- [Directions] Although the data holds pictures, return only the lines from the one containing "You are a computer-use" to the end, exactly, and without them.

- [The data]
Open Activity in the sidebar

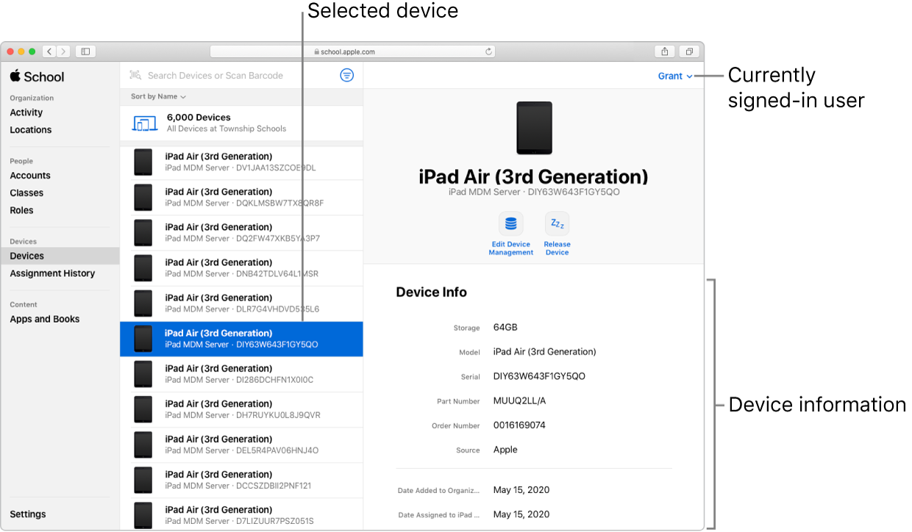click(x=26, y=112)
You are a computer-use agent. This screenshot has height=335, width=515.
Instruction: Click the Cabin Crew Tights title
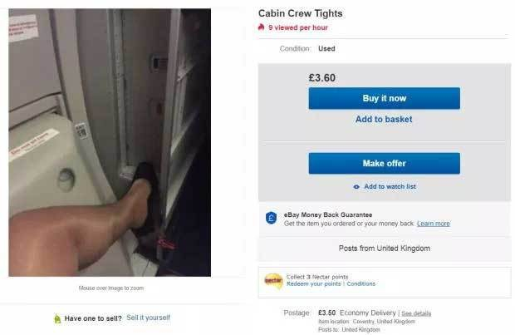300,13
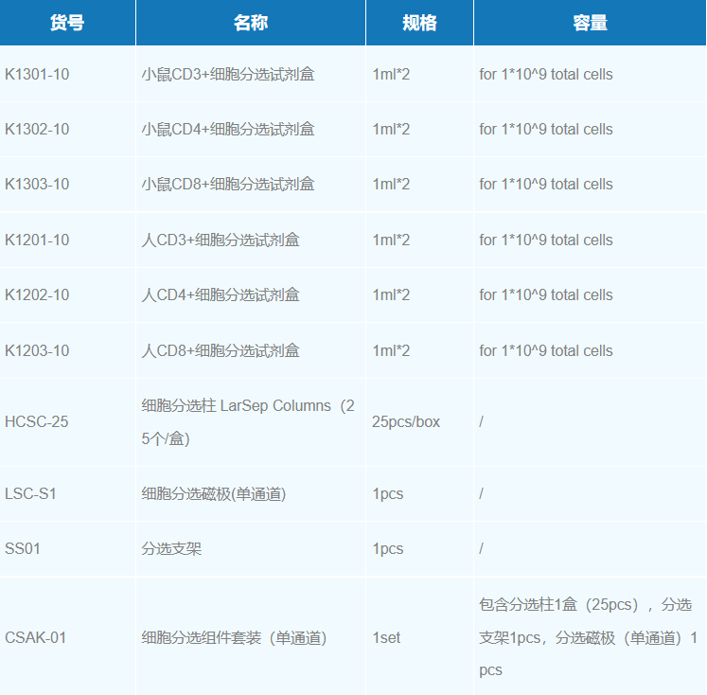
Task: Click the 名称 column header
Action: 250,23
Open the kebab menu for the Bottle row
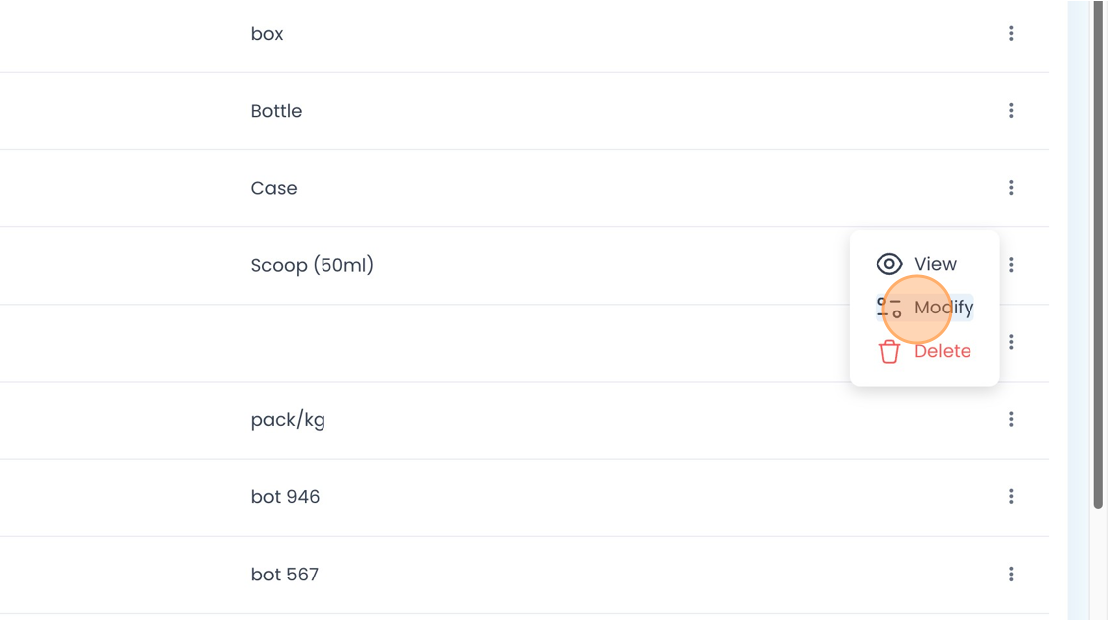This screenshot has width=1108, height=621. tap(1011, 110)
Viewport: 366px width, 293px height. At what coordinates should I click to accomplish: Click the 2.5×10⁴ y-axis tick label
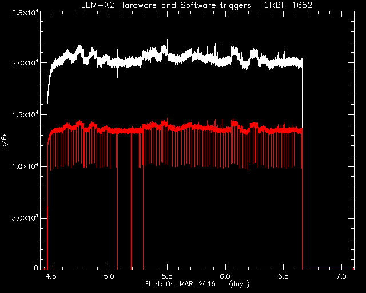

- [Exercise response]
You are a computer-use agent. This screenshot has height=335, width=515.
Instruction: Click the Cabin Crew Tights title
300,13
Task: Click the 名称 column header
Action: 250,23
Open the kebab menu for the Bottle row
This screenshot has width=1108, height=621. tap(1011, 110)
Viewport: 366px width, 293px height. At what coordinates should I click to accomplish: Click the 2.5×10⁴ y-axis tick label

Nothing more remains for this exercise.